§ Work task: Begin the reply with the line containing "Subscribe (545, 1621)" and end it with the final line of the listing, reproducing every line between exactly and adding nothing.

§ Records shown:
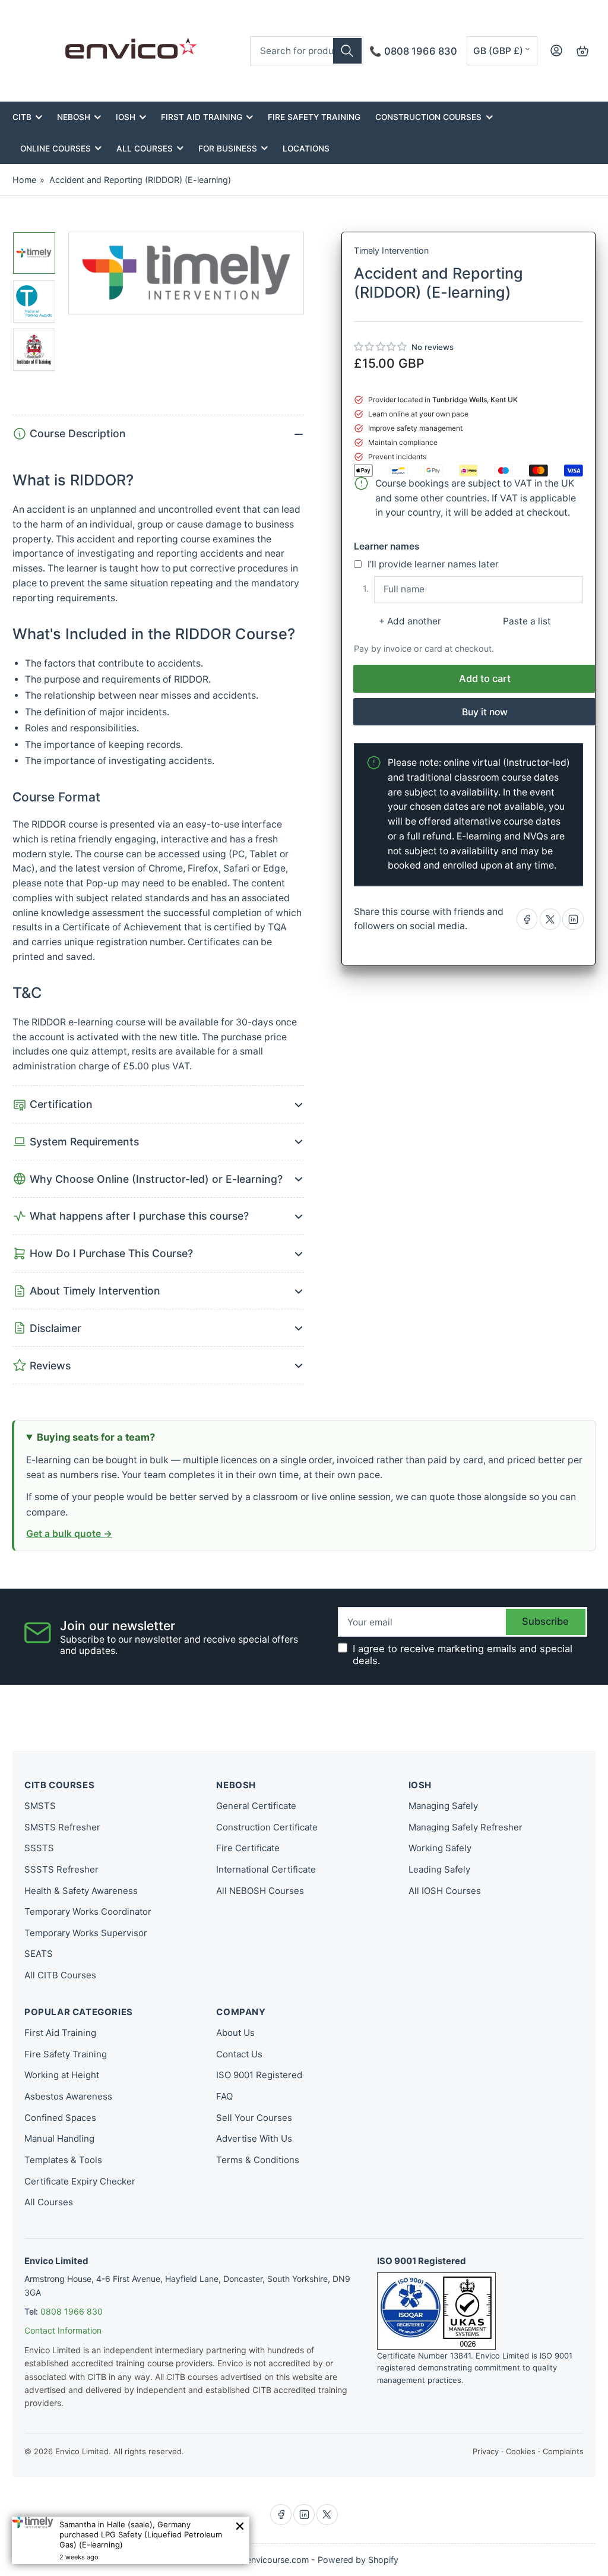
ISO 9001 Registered (259, 2075)
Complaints (563, 2451)
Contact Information (63, 2330)
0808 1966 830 (71, 2311)
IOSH (125, 117)
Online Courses (55, 148)
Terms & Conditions (257, 2159)
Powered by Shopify (358, 2560)
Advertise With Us (254, 2138)
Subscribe (545, 1621)
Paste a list (527, 621)
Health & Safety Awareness (81, 1890)
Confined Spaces (60, 2117)
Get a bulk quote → (69, 1533)
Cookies (521, 2451)
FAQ (224, 2096)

§ Solved exercise:
Subscribe (545, 1621)
Paste a list (527, 621)
Health & Safety Awareness (81, 1890)
Confined Spaces (60, 2117)
Get a bulk quote → (69, 1533)
Cookies (521, 2451)
FAQ (224, 2096)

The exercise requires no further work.